Она стояла, освещенная солнцем, а он смотрел и не узнавал ни ее, ни своей комнаты. В памяти пронеслись блестящие кадры французской ленты "Аллонзанфан" братьев Тавиани: зеленые, желтые, фиолетовые люди и апофеоз всей сцены – золотой мальчик.
А она стояла и ждала, что же он скажет ей после месяца глупой ссоры. И он хотел высказать все, что клубилось в его сознании, как он рад этой встречи, как счастлив, что она снова с ним, и какая она прекрасная, но вместо этого с губ неожиданно сорвалось:
– Опять опоздала. Ты что, позвонить не могла? Опять все по-старому? Я здесь с ума схожу, волнуюсь. Там ждут. А ты? – он не хотел говорить этого, но изнуряющее ожидание встречи взвинтило его нервы, и вот он нес всякую злую чушь.
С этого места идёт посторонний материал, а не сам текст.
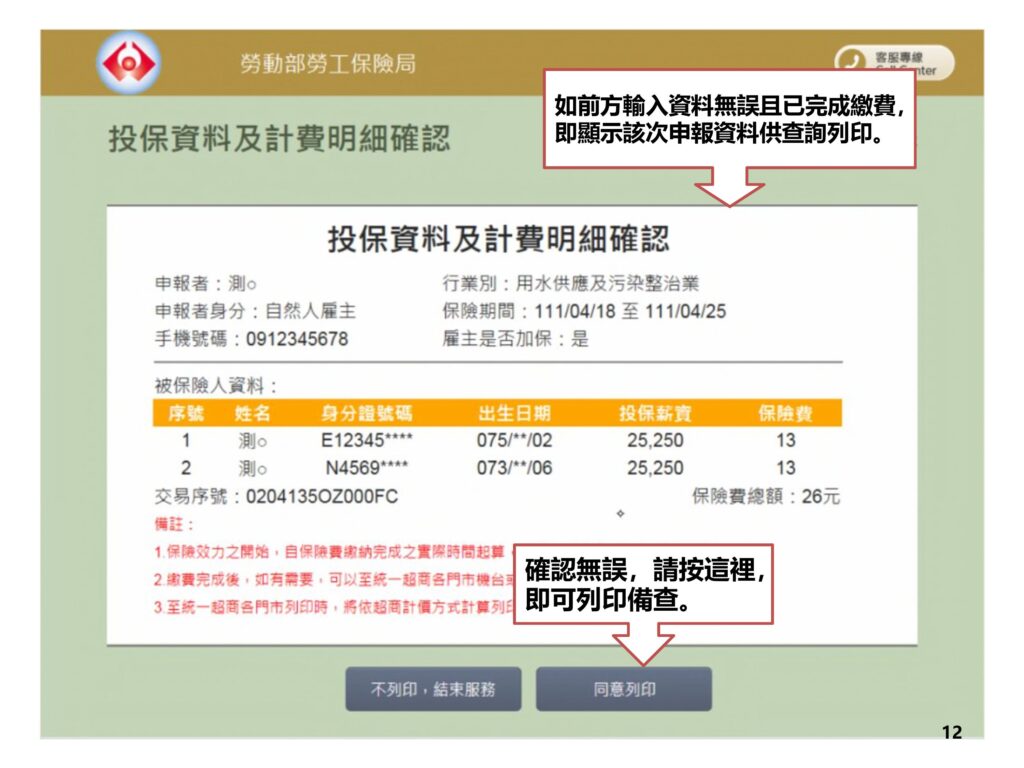Click the downward arrow above 同意列印
Screen dimensions: 1024x768
(x=642, y=644)
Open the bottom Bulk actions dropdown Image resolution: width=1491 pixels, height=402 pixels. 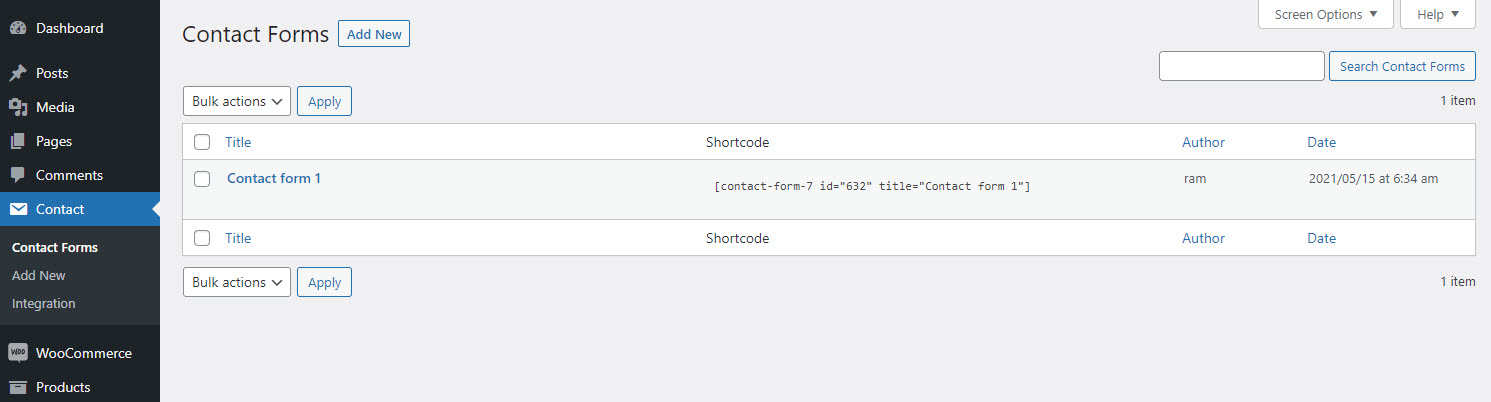click(x=237, y=282)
Он говорил, а она слушала его, молчала и вспоминала. Она видела себя сначала в салоне, где мастер долго колдовал над ее прической и, закончив работу, тут же стал назначать ей свидание, потом дома, где она старательно и аккуратно наводила красоту, долго и придирчиво рассматривая себя в зеркало, потом – улицу, где все мужчины, не скрывая восхищения, оборачивались и смотрели ей вслед. Вспомнила, как смотрелась в зеркальце на лестничной площадке, в последний раз подравнивая губы помадой. Она так хотела быть красивой и понравиться ему, чтобы он забыл о размолвке, чтобы думал только о ней, любил только ее, желал ее, и видела – все напрасно. Он даже не обратил внимания, как она выглядит, и ничего не сказал. И ей стало обидно.
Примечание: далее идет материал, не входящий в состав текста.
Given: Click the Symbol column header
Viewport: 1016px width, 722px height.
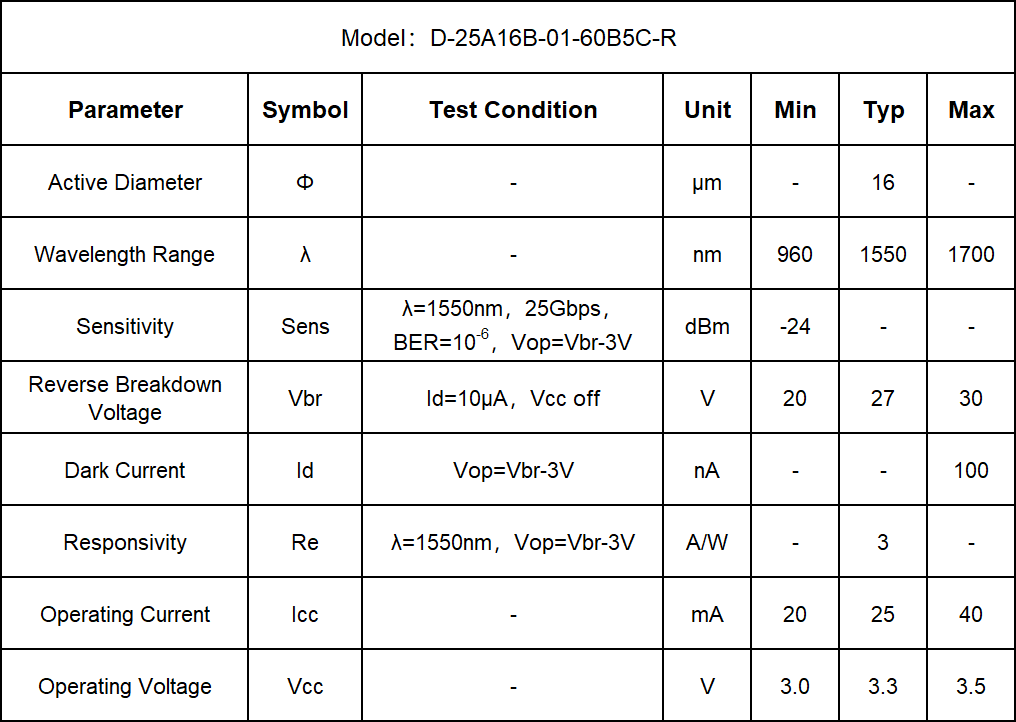Looking at the screenshot, I should point(305,110).
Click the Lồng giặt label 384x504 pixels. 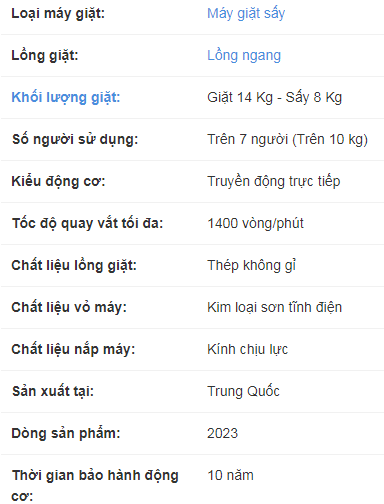[45, 56]

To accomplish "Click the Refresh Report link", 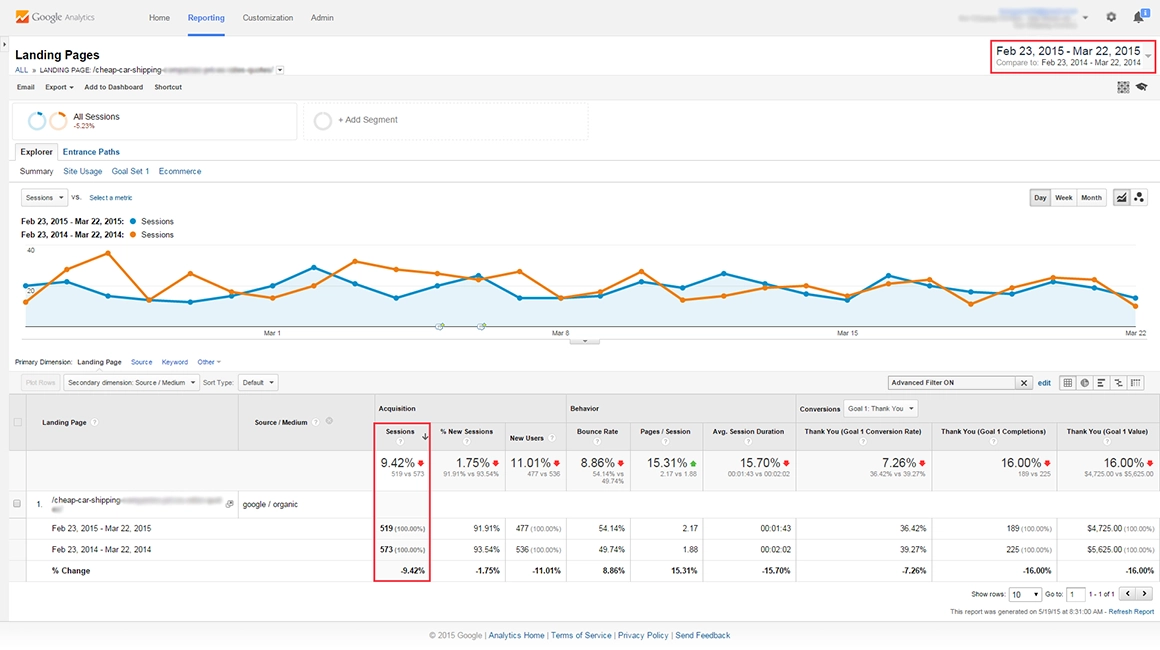I will coord(1130,612).
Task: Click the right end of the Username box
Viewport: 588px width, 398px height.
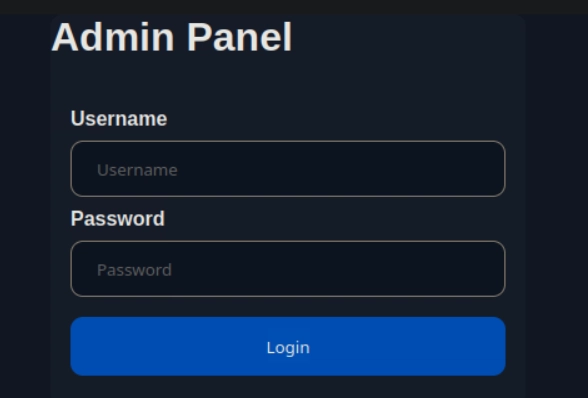Action: tap(488, 169)
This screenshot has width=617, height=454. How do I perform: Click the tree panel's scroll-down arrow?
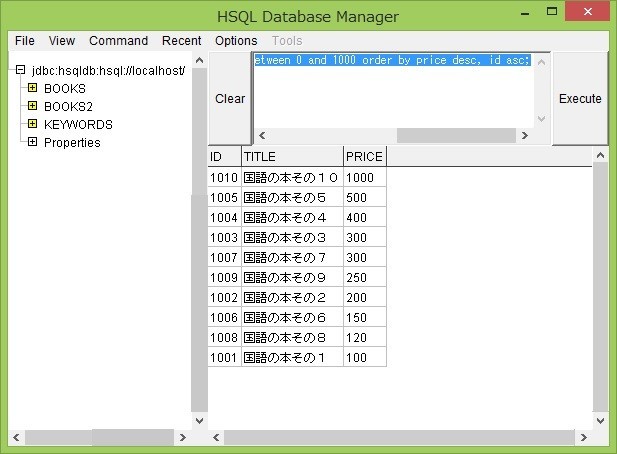(x=200, y=421)
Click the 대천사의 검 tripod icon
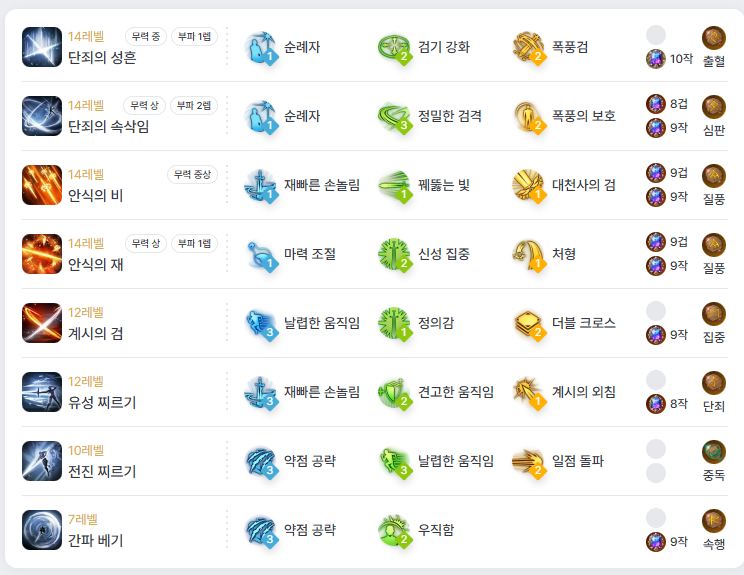 (528, 185)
А он говорил и видел, что все изменяется.
Ожидание, нежность и улыбка пропали с ее лица, и померк солнечный свет. Она машинально провела рукой по волосам – и пропала прическа. Перед ним стояла обиженная девочка, прикусившая губы, а на ее глаза наворачивались слезы. Принцесса превратилась в Золушку.
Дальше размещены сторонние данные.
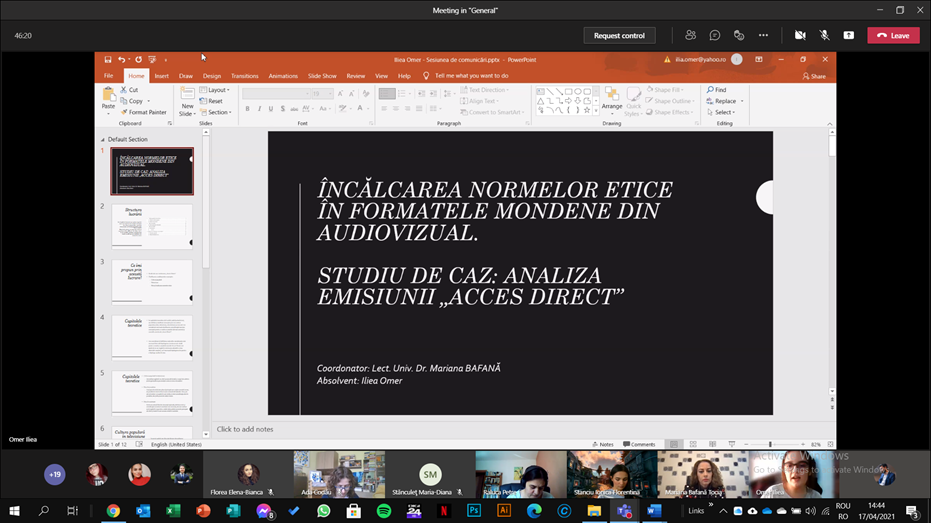
Task: Open Spotify from the taskbar
Action: pyautogui.click(x=384, y=511)
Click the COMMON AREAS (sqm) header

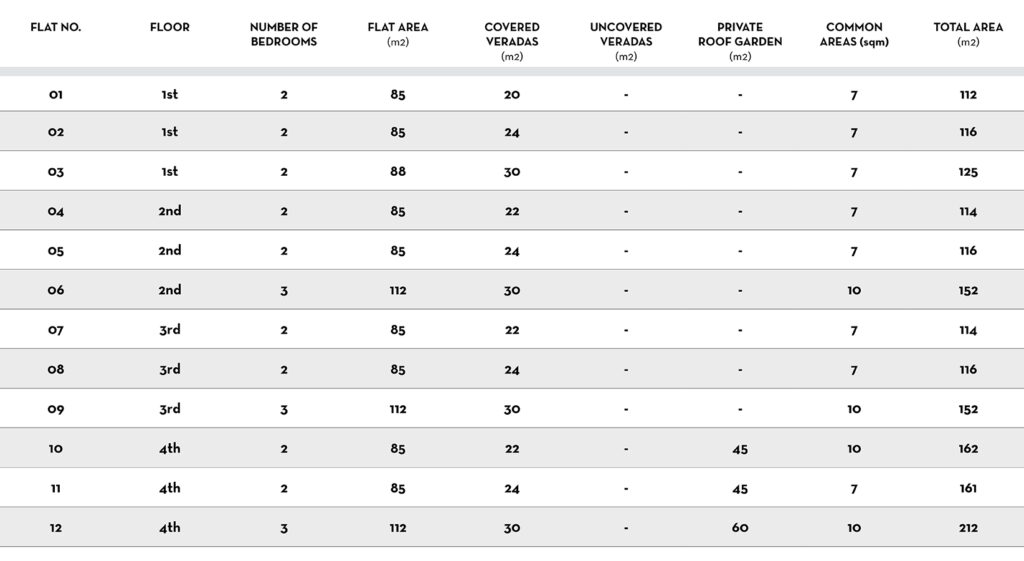[x=853, y=34]
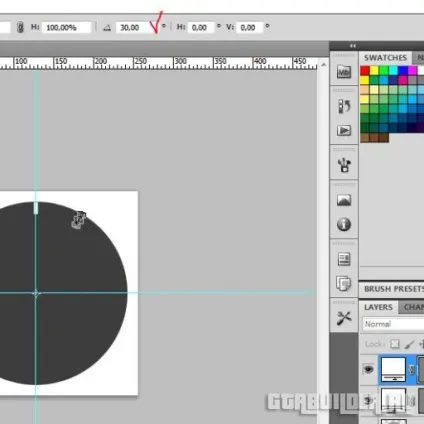Image resolution: width=424 pixels, height=424 pixels.
Task: Open the Tool Presets brush-jar icon
Action: tap(344, 165)
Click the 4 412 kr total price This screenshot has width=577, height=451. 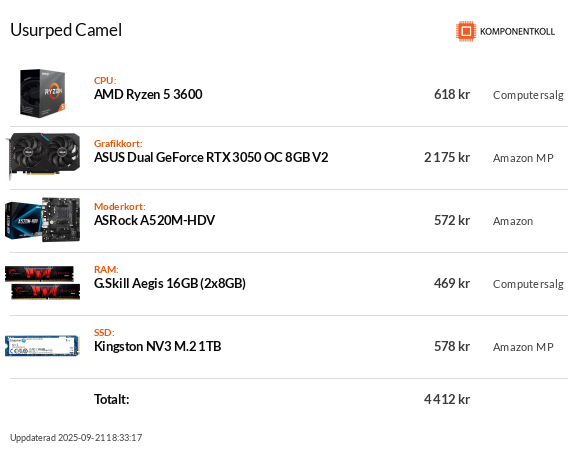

Она скомкала в руках платок, а потом повернулась, открыла дверь и пошла по коридору. Он обогнал ее. Преградил путь.
– Подожди, я еще не все сказал. Просто не успел ничего сказать.
– Все, – выдохнула она и обошла его.
Он попробовал удержать ее за руку. Она с неожиданной силой высвободила руку и выбежала на лестницу.
– Стой, – крикнул он вслед, – если уйдешь, то уже навсегда!
Она остановилась, посмотрела на него мокрыми от слез глазами и побежала по ступенькам. Все быстрее. Быстрее.
– Ну и черт с тобой, беги. – Он хлопнул дверью. Вернулся к себе, подошел к окну. Двор был пуст. Он снова заходил по комнате. Зазвонил телефон. Он схватил трубку, но, услышав мужской голос, бросил ее не отвечая.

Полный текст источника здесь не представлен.